Lagi-lagi pekan ini saya sebagai mahasiswi Bunda Cekatan Institut Ibu Profesional diminta untuk keluar dari zona nyaman. Kali ini dari segi bersosialisasi, walaupun kalau dari sisi wawancara sih sebenarnya itu hal yang biasa saya lakukan, ya. Kalau kata teman saya yang ikutan IIP juga (walaupun belum di kelas Buncek), ini karena namanya juga sudah Cekatan, sudah seharusnya lebih “keluar”, tidak sekadar “di dalam” sebagaimana halnya tingkatan sebelumnya yaitu Bunda Sayang.

Waktunya cukup terbatas, sejak pemberian tugas hari Jumat ke tenggat akhir hari Selasa sudah harus ada minimal lima teman yang diajak “berkemah bersama”. Teman-teman ini akan digali pendapatnya soal kelas favorit dan alasannya, serta apakah ada tantangan dalam mengikuti kelas tersebut. Kalau bisa, diminta agar teman-teman ini adalah teman-teman baru, bukan yang sudah dikenal sebelumnya. Hasil dari obrolan ini nantinya akan diolah menjadi grafik terkait kelas favorit.

Pikiran pertama saya, jujur, adalah “waduh!”

Terpikir saja, bagaimana caranya mencari teman baru? Kalau disuruh mencari teman dari luar regional masing-masing, saya sudah punya kenalan. Namun, “kenal” itu apa, sih, definisinya? Sering berinteraksi di kelas yang sama, grup yang sama, sering baca namanya muncul, apakah itu bisa disebut kenal? Teman akrab yang sering berbagi cerita tentang banyak hal tapi hampir tidak pernah bahas tugas Bunda Cekatan apakah boleh?

Lantas, kalau cuma ikut satu kelas, apakah valid jika kelas itu juga dikatakan sebagai kelas favorit, karena kan tidak ada kompetitornya. Banyak yang memutuskan untuk bertahan di satu keluarga saja daripada terkena badai informasi. Kalaupun ada yang berkunjung ke keluarga lain, waktu yang singkat rasanya belum cukup untuk menentukan suka atau tidak. Feel-nya tentu beda antara mengikuti sejak awal dengan baru berkunjung.

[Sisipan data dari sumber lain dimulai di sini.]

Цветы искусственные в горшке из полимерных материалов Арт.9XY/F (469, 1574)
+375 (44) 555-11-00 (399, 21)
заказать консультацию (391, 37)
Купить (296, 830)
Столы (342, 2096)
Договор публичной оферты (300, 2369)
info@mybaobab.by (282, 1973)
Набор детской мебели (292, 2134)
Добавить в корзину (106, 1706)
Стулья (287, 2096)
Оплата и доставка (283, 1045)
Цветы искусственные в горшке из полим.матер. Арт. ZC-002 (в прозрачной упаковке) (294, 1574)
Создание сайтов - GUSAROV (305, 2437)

Lagipula, tolok ukur favorit ini juga bisa bervariasi. Suka karena sesuai peta? Suka karena tidak banyak badai informasi? Suka karena anggota keluarga yang lain bermurah hati berbagi ilmu yang bermanfaat? Suka karena rapi dan terstruktur? Suka karena anggotanya aktif berdiskusi? Bagaimana pula dengan menyimak presentasi atau go live oleh setiap perwakilan keluarga di grup FB, apakah bisa disebut sebagai sudah mencicipi rasanya jadi anggota keluarga lain?

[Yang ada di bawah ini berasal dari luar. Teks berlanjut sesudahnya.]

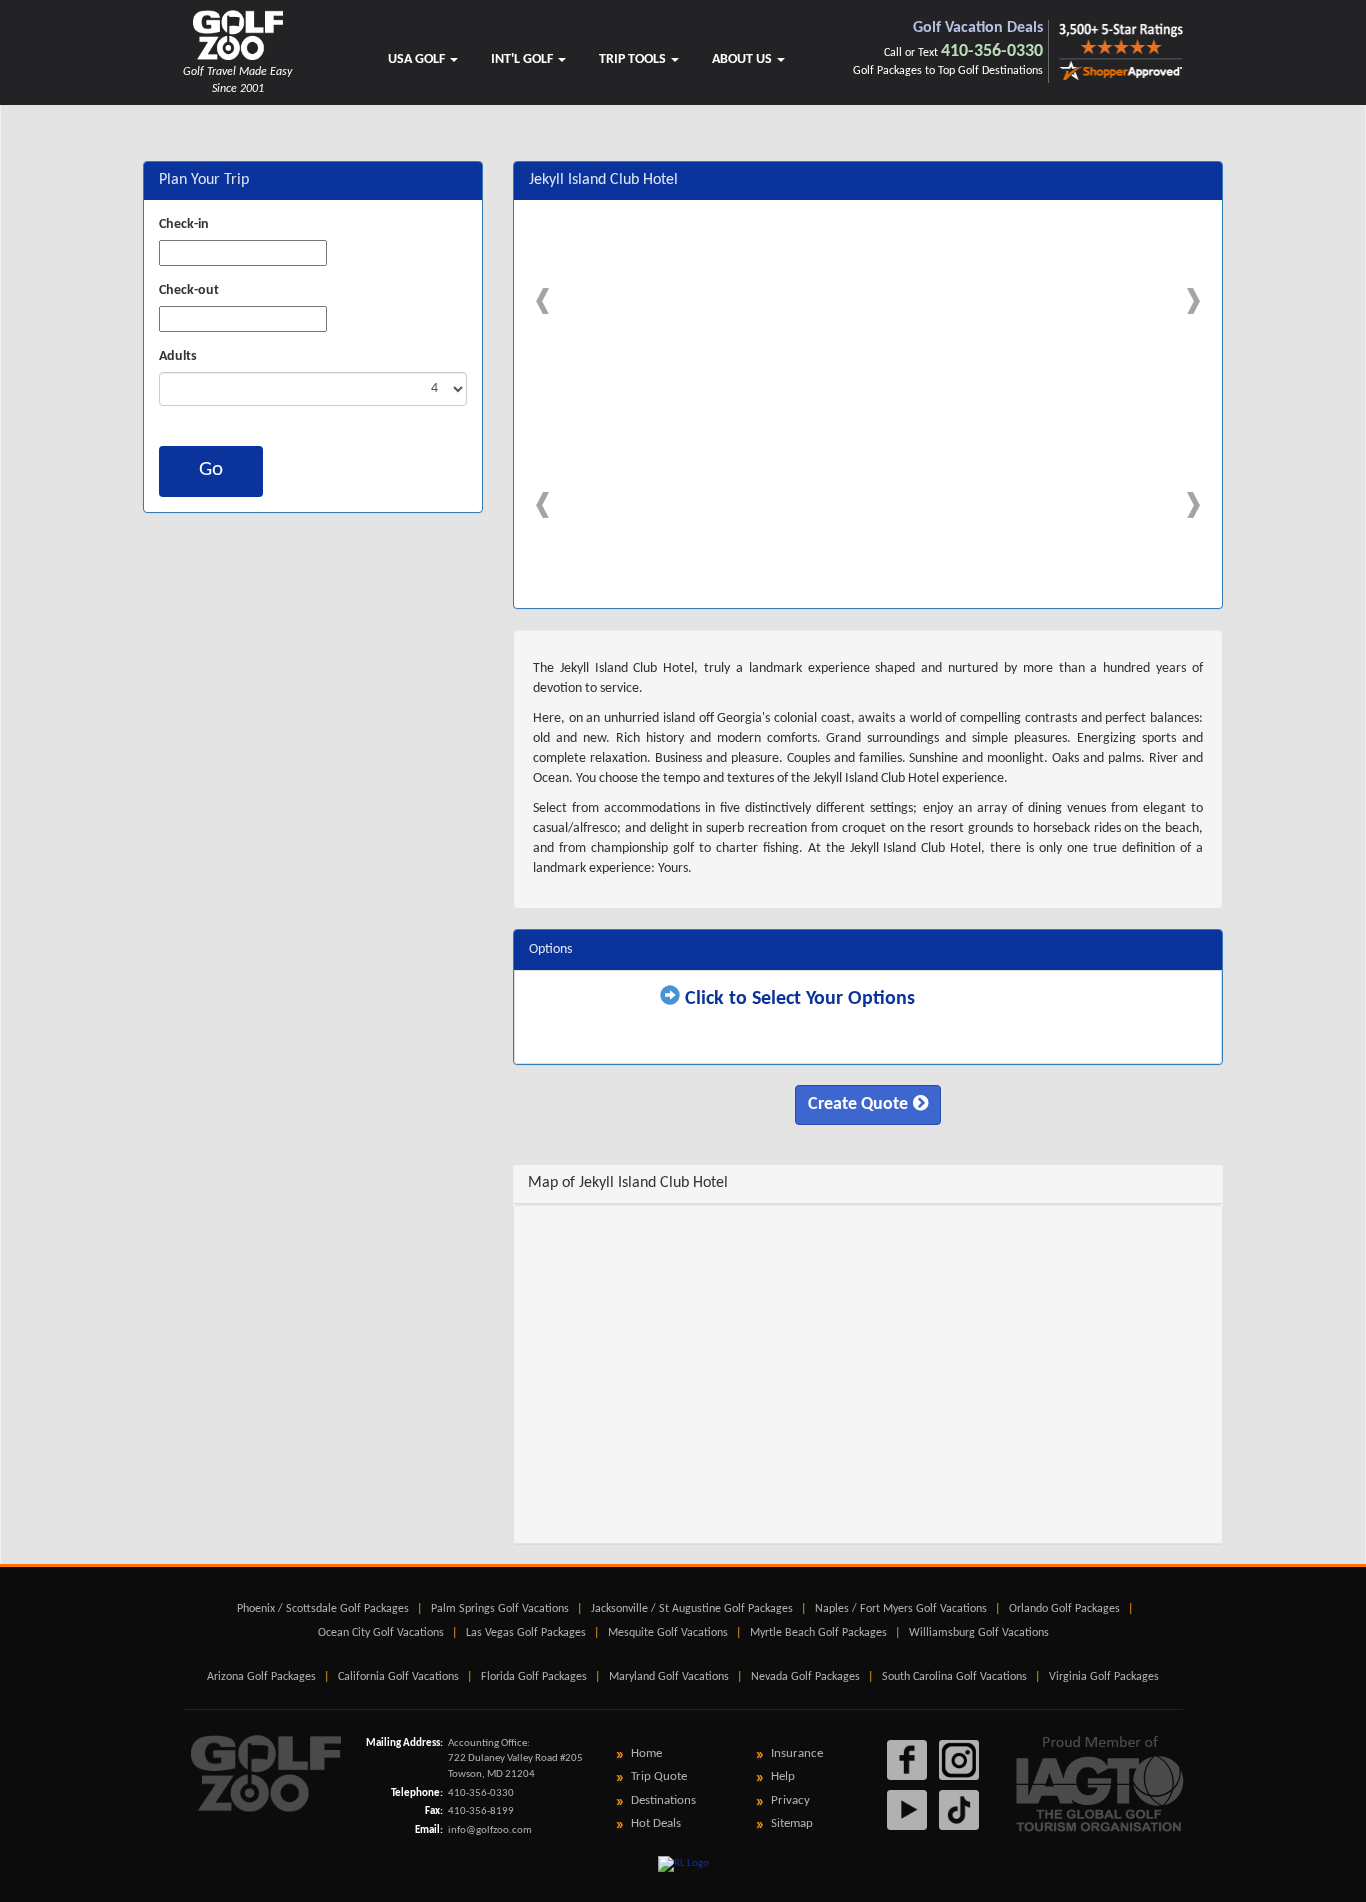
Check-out (189, 290)
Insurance (797, 1753)
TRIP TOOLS (634, 59)
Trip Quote (659, 1776)
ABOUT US (743, 59)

Fita, sesama mahasiswi dari Jakarta menyadarkan saya: dari awal semboyannya adalah Merdeka Belajar. Jadi, mau seperti apa tolok ukur maupun metodenya juga bebas seharusnya. Semua boleh, kecuali yang tidak boleh.

Jadilah saya bergerak dengan memanfaatkan banyak platform sekaligus. Saya mulai dengan bertanya ke teman di komunitas lain yang saya tahu ikut IP juga di regional lain, apakah sudah ikut kelas Bunda Cekatan atau belum. Ternyata belum, tetapi ia lalu memberi saya nomor teman seregionalnya yang juga mahasiswi Buncek. Setelah berkomunikasi singkat dengan teman dari teman saya itu, saya kemudian juga mendorong diri untuk pede mengirimkan permohonan wawancara secara acak. Pesan perkenalan dan permohonan izin ini saya sampaikan ke ke anggota grup besar Bunda Cekatan yang namanya saya lihat di Fb. Selanjutnya, saya mencari tagar #kelasulatulat di Instagram dan melakukan hal yang sama. Ada juga kenalan lama yang saya wapri, dan saya pun menerima sejumlah pesan Whatsapp dari teman segrup. Banyak yang rajin membuat formulir agar lebih rapi dan terarah, tetapi saya merasa lebih enak mengobrol dengan cara tanya jawab.

Keluargaku Tantanganku

Dimulai dari saya sendiri, favorit saya adalah keluarga utama saya yaitu Keluarga WeBS (Web, Blog, Search Engine Optimization – SEO). Sejak pekan lalu saya sempat berkunjung ke Keluarga Manajemen Waktu bagi Ibu Bekerja di Ranah Publik, yang merupakan “anak” dari keluarga Uluwatu (Ulat-ulat Waktu atau keluarga Manajemen Waktu). Di sana, kami diminta berkenalan dan menceritakan secara singkat kondisi masing-masing. Grupnya memang sepertinya baru mulai, sehingga belum ada semacam rangkuman materi yang pernah dibahas atau dibuat oleh anggotanya. Ada juga yang berbagi tips dan referensi di grup itu sambil jalan perkenalan, tetapi saya agak kesulitan menyimaknya secara runut.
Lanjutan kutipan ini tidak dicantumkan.